Oradour profané : négationnisme et fascisme, les deux faces d’une même pièce !

Le 21 Août 2020, le mémorial d‘Oradour-sur-Glane a été honteusement profané. Le mot "menteur" a été peint pour remplacer le mot martyr barré, suivi de « à quand la vérité ? Reynouard a raison. » Ce mémorial fut construit en souvenir du terrible massacre d’Oradour-sur-Glane (dans le département de la Haute-Vienne) au cours duquel 642 civils (hommes, femmes et enfants) ont péri par les actes barbares et génocidaires de la Waffen-SS.

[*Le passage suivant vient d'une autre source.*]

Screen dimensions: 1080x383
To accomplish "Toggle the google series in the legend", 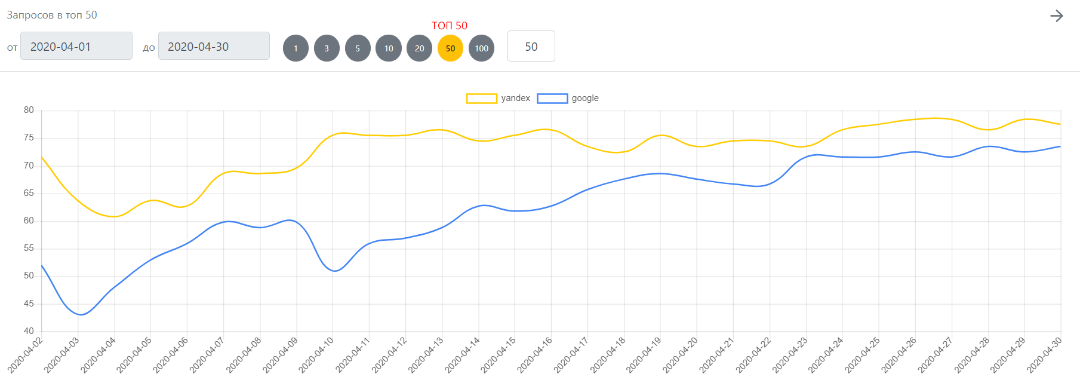I will point(584,98).
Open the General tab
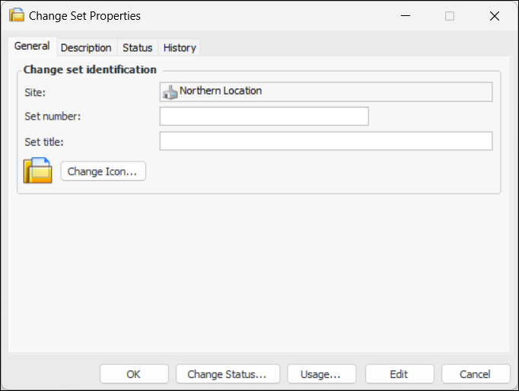 click(32, 46)
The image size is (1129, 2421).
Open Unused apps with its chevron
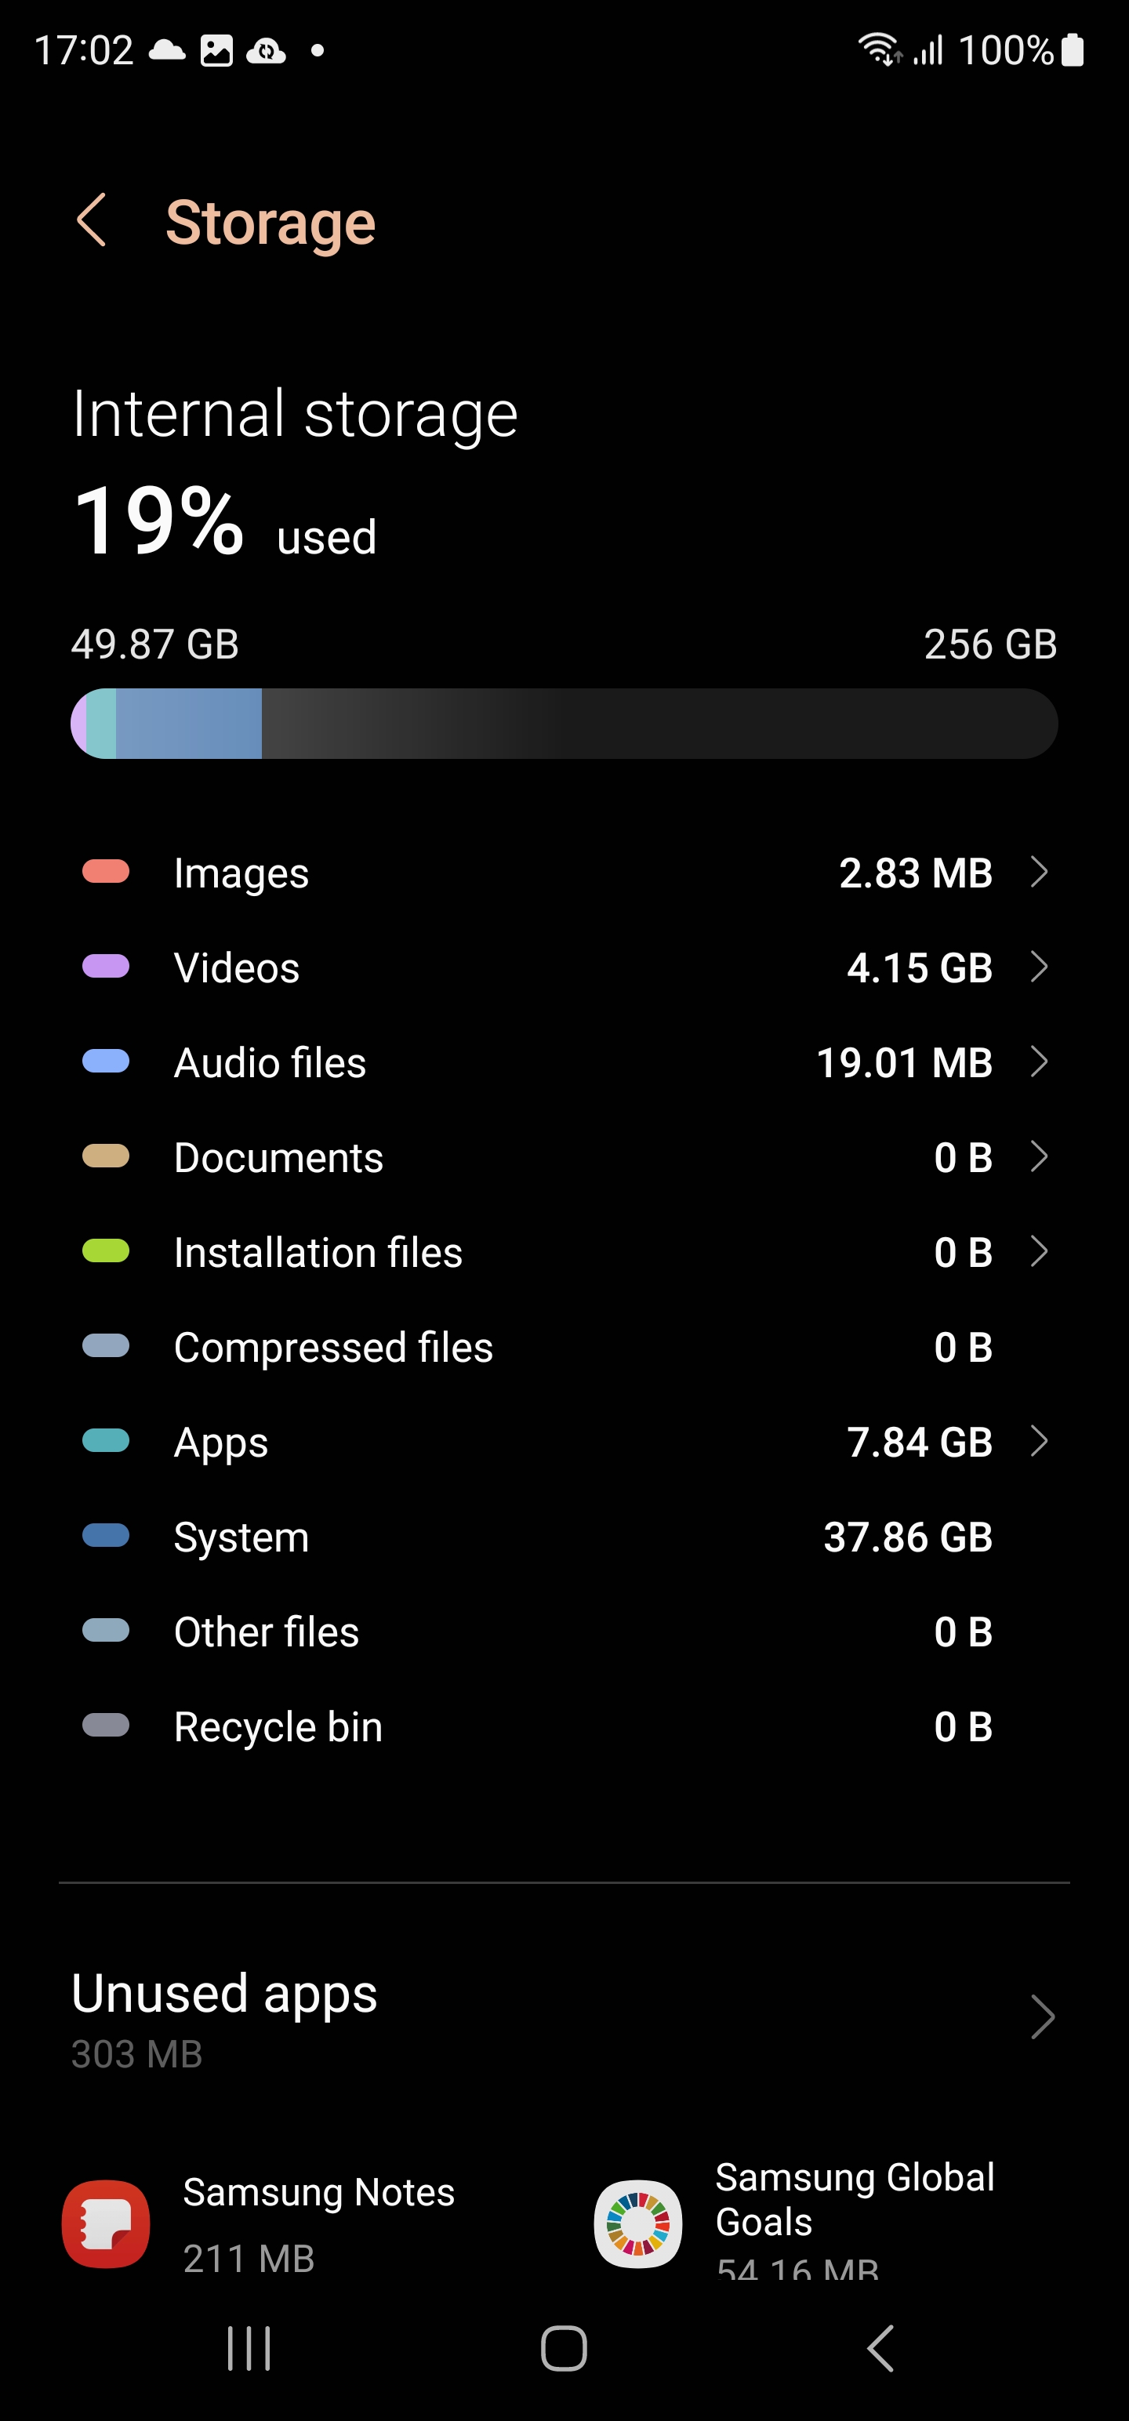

Le massacre d’Oradour-sur-Glane a été perpétré le 10 juin 1944 par la division « Das Reich » de la Waffen-SS, la branche armée de la tristement célèbre schutzstaffel (plus connu sous le nom de « SS », l’une des principales organisations du régime fasciste hitlérien de 1933 à 1945). Celui-ci s’est produit dans le contexte des derniers mois de la guerre. Outre le débarquement anglo-américain en Normandie du 6 juin 1944 et celui de Provence quelques jours plus tard, la résistance armée s’est accrue contre l’occupant allemand toujours plus fragilisé, et faisant également face au succès croissant de la contre-offensive soviétique de 1944, qui fit tomber le front allemand et allait bientôt faire retourner progressivement un grand nombre d’alliés de l’Allemagne nazie contre ce dernier, notamment la Finlande, la Roumanie et la Bulgarie.
Contre cette intensification de la résistance armée en France contre l’occupant allemand et le gouvernement de Vichy, les autorités d’occupation accrurent la répression en intensifiant les massacres de civils innocents (hommes, femmes et enfants) comme à Maillé, Argenton-sur-Creuse, Vassieux-en-Vercors, Tulle ou encore…Oradour-sur-Glane. La veille de cette infâme barbarie, la division SS « Das Reich » a sommé l’ensemble de la population de se réunir sur le champ de foire sous le prétexte d’un simple contrôle d’identité ; puis les habitants ont été divisés en deux groupes : les hommes âgés de plus de 14 ans d’un côté, et les femmes et les enfants de l’autre. Les hommes ont été séparés et conduits dans les diverses granges d’Oradour-sur-Glane pour être abattus en quelques secondes par des mitrailleuses, puis les bâtiments sont incendiés pour que les corps ne soient pas reconnus. Quant aux femmes et aux enfants, ils ont été enfermés dans l’église du village, et les soldats de la Waffen-SS ont déposé des explosifs dans l’enceinte de l’édifice, l’ont mitraillée puis y ont mis finalement le feu. Tel est le massacre d’Oradour-sur-Glane.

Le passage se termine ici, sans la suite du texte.